Opinion
8:23-cv-1849-TPB-TGW
04-23-2024
ORDER DENYING “PLAINTIFF'S MOTION FOR LEAVE TO AMEND COMPLAINT AND REMAND TO STATE COURT”
TOM BARBER, UNITED STATES DISTRICT JUDGE
This matter is before the Court on “Plaintiff's Motion for Leave to Amend Complaint and Remand to State Court,” filed on November 8, 2023. (Doc. 19). On December 5, 2023, Defendant Lowe's Home Centers, LLC filed a response in opposition. (Doc. 22). The Court held a hearing to address the motion and other issues on December 13, 2023. (Doc. 26). Upon review of the motion, response, court file, and record, the Court finds as follows:
Background
This case arises from a routine “slip-and-fall” incident outside of a Christmas tree tent in a Lowe's parking lot. On November 21, 2022, Plaintiff Providence Pascone alleges she was shopping at Lowe's when she tripped and fell over a raised electrical cord near the Christmas tree tent, sustaining serious personal injuries.

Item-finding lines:
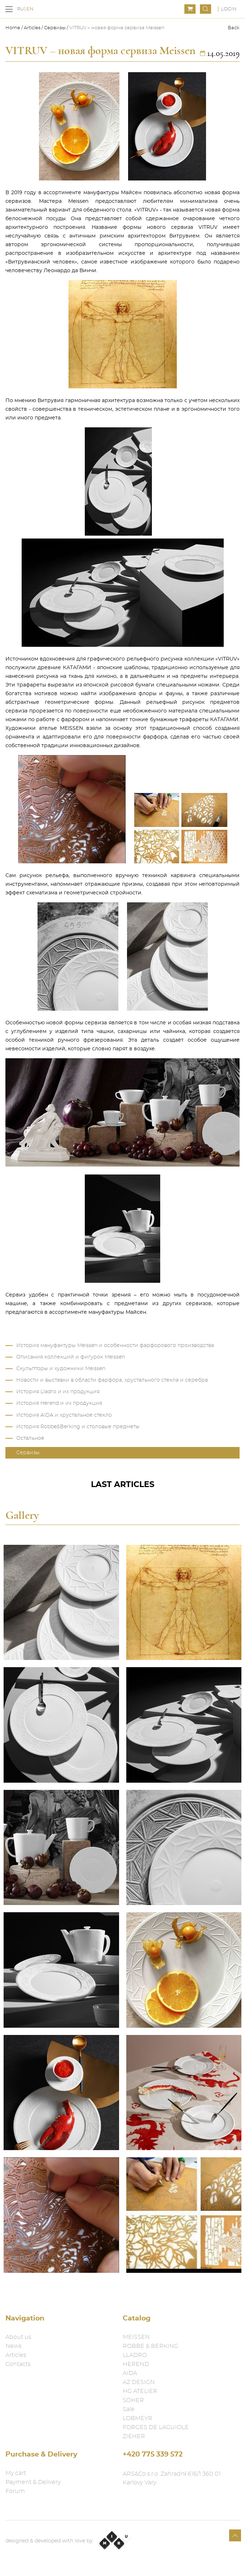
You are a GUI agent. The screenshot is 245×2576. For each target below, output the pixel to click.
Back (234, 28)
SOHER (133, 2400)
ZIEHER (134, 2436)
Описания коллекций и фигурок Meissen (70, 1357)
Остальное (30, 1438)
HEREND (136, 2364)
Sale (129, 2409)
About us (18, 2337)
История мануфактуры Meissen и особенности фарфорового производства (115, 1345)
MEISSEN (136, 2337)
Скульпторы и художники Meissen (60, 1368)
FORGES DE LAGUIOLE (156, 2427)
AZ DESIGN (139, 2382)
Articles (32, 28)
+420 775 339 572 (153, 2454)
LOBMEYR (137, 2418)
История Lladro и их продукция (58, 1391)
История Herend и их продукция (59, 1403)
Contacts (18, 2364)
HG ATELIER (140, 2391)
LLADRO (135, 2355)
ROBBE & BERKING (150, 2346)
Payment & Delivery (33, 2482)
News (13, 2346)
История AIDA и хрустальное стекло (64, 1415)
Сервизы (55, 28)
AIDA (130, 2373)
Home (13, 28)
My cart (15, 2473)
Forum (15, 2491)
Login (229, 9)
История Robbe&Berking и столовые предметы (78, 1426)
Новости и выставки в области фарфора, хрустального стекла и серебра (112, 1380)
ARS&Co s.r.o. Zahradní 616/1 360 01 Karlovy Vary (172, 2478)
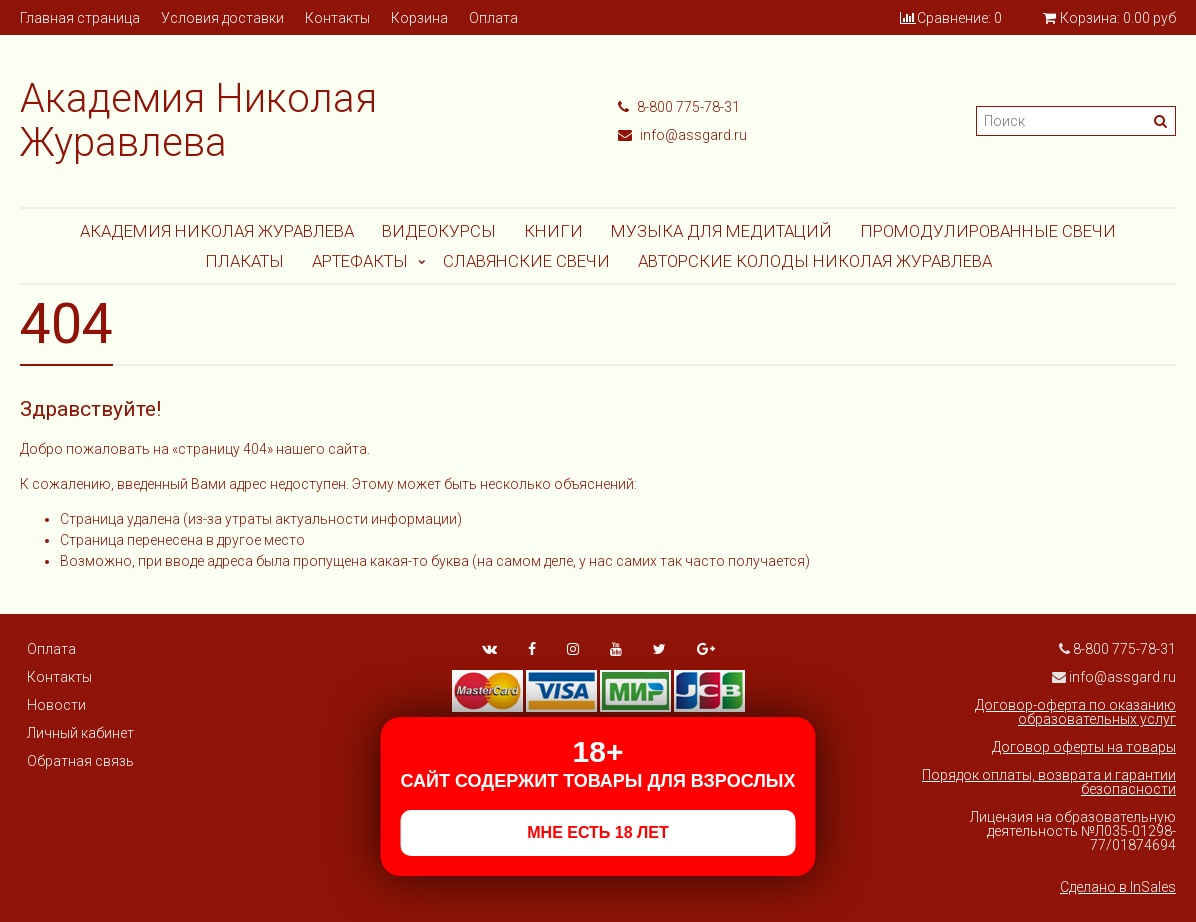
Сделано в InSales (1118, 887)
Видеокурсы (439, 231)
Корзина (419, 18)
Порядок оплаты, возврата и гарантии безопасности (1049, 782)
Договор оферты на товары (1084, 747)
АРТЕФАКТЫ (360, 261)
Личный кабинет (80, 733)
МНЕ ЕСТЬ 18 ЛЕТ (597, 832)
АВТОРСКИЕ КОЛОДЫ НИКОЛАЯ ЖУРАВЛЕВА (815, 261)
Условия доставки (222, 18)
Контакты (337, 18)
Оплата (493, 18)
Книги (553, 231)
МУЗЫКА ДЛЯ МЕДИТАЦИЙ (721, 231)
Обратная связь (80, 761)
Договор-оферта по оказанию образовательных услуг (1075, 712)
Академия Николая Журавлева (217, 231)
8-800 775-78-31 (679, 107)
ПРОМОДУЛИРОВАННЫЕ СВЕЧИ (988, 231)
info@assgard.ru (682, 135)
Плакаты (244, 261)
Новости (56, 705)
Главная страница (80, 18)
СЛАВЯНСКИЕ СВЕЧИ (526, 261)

* * *

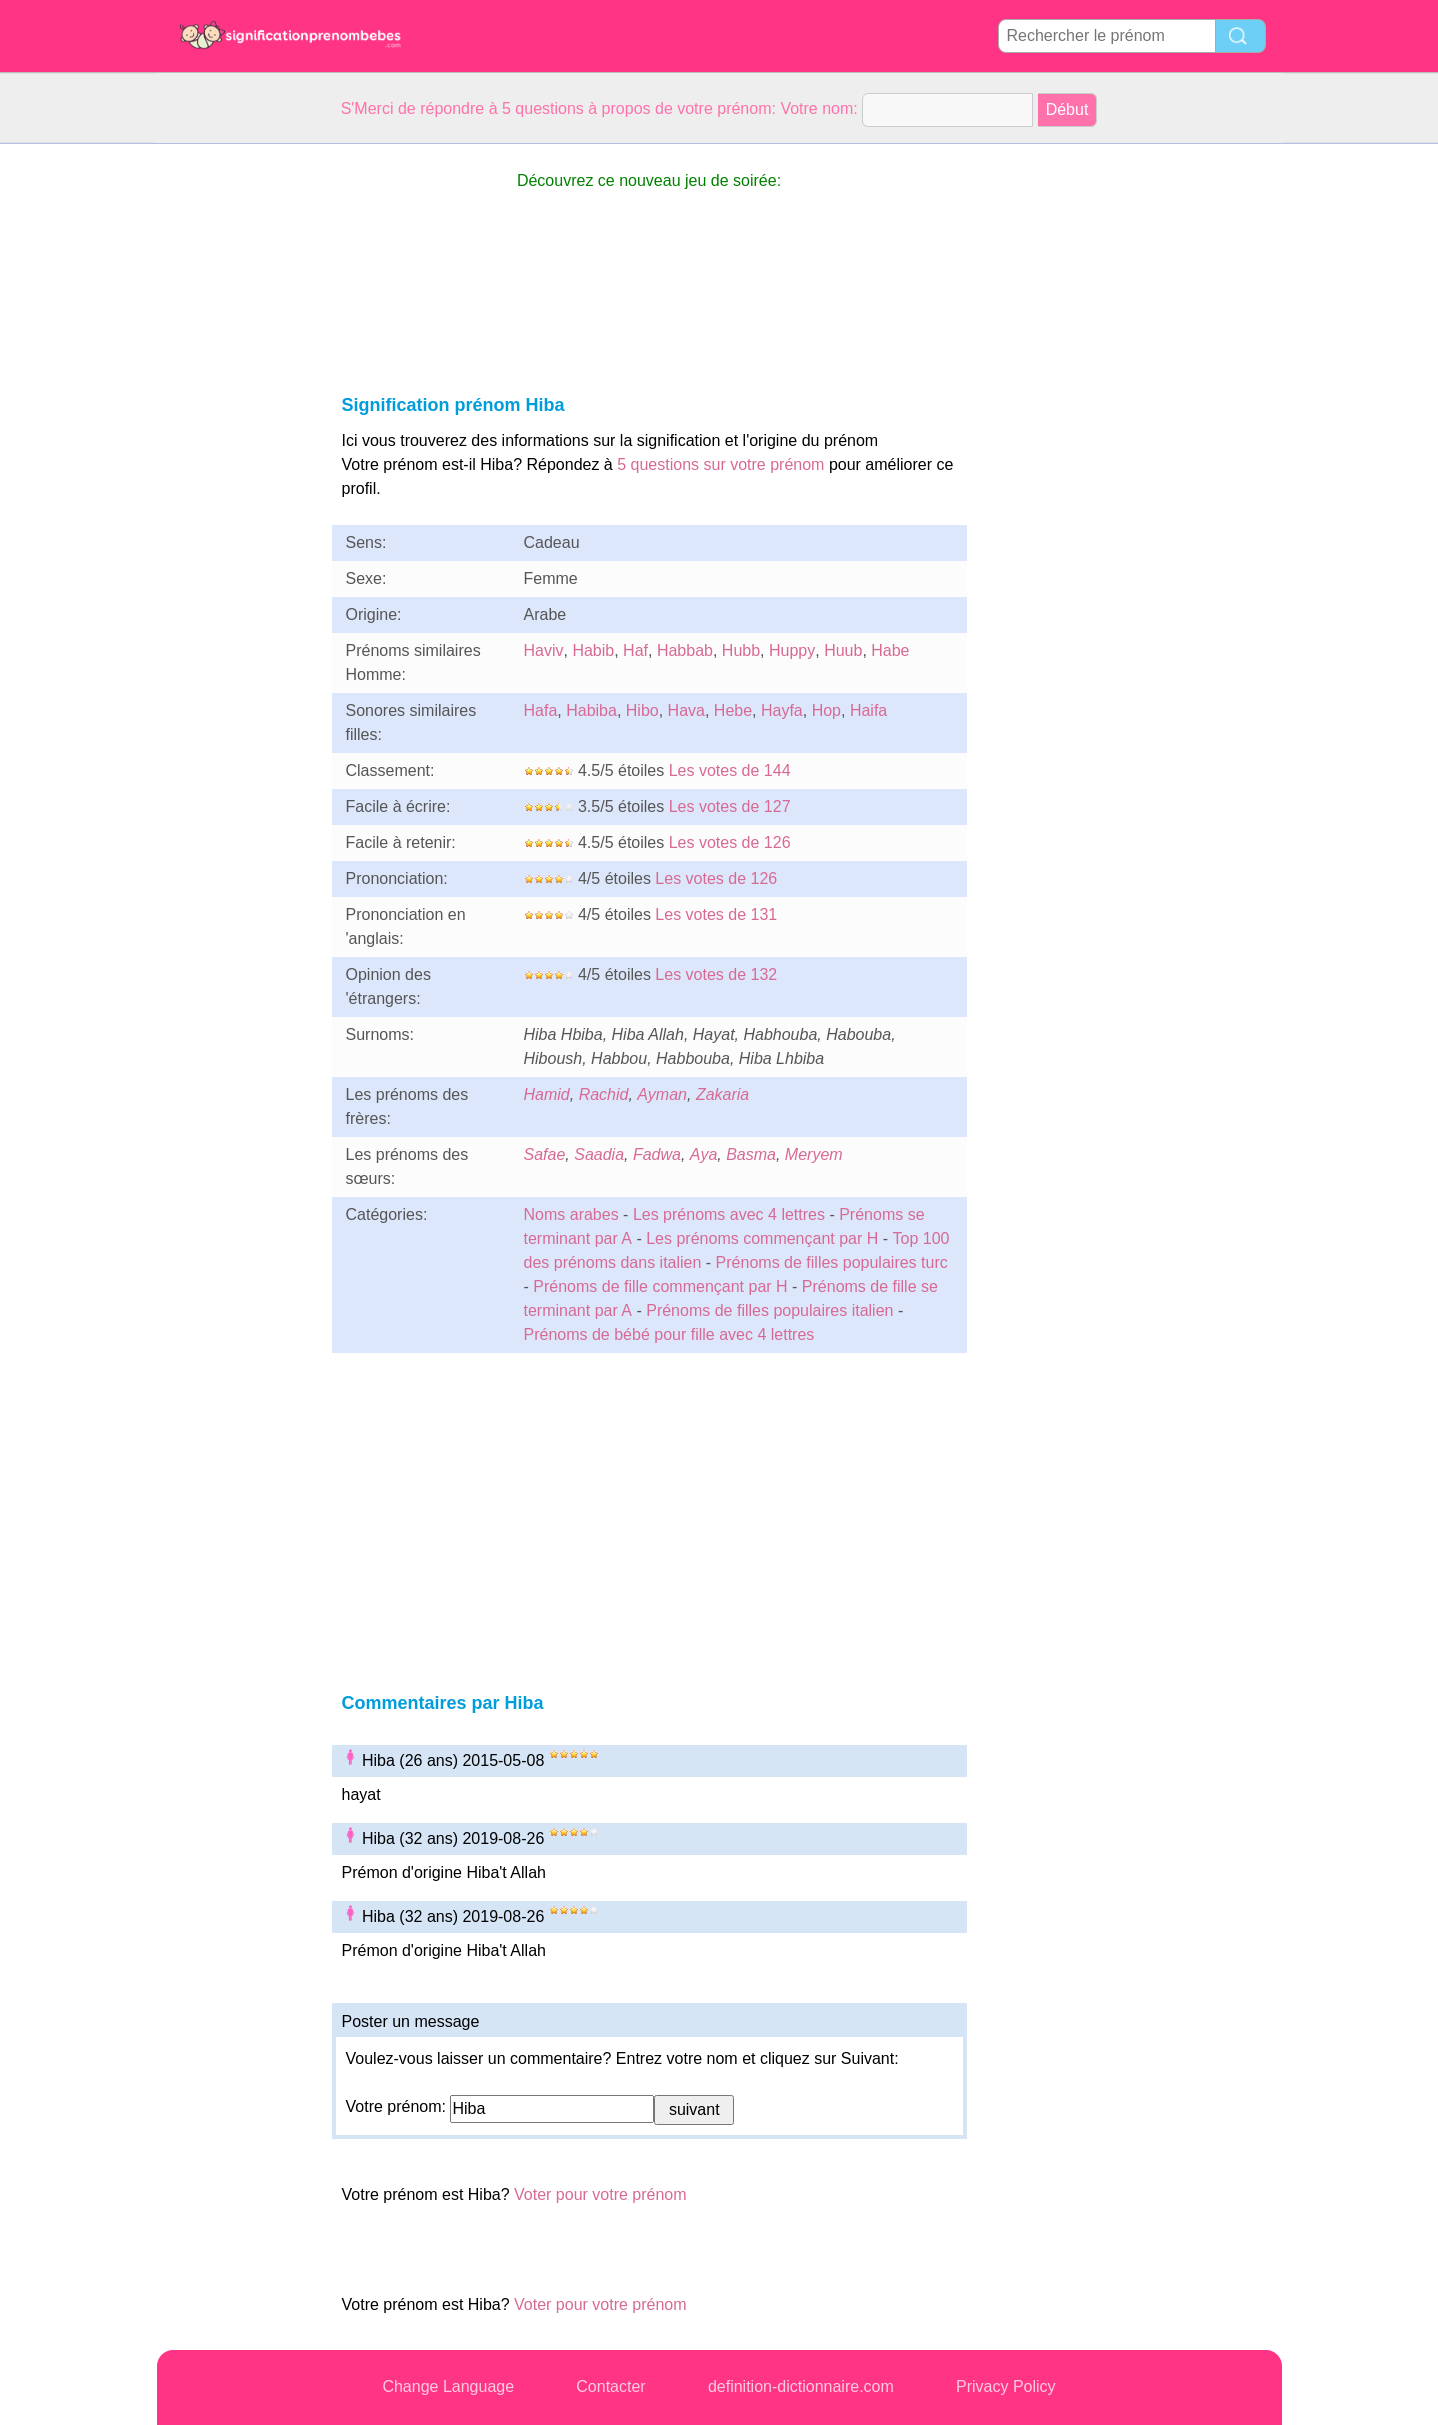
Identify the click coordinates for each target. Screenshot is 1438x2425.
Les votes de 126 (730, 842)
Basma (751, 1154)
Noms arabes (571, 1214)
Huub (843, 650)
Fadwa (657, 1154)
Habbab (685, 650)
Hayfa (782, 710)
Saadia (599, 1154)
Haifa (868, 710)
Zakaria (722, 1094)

==

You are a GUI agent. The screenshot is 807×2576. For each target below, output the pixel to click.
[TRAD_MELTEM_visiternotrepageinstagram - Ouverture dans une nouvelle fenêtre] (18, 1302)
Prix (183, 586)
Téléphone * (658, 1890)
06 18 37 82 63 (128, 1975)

### GIVEN PROBLEM:
Copy the court order from "TOM BARBER, UNITED" to "serious personal injuries.", changing "Christmas tree tent" to "garden center entrance" everywhere it appears.

### THE REPLY:
TOM BARBER, UNITED STATES DISTRICT JUDGE
This matter is before the Court on “Plaintiff's Motion for Leave to Amend Complaint and Remand to State Court,” filed on November 8, 2023. (Doc. 19). On December 5, 2023, Defendant Lowe's Home Centers, LLC filed a response in opposition. (Doc. 22). The Court held a hearing to address the motion and other issues on December 13, 2023. (Doc. 26). Upon review of the motion, response, court file, and record, the Court finds as follows:
Background
This case arises from a routine “slip-and-fall” incident outside of a garden center entrance in a Lowe's parking lot. On November 21, 2022, Plaintiff Providence Pascone alleges she was shopping at Lowe's when she tripped and fell over a raised electrical cord near the garden center entrance, sustaining serious personal injuries.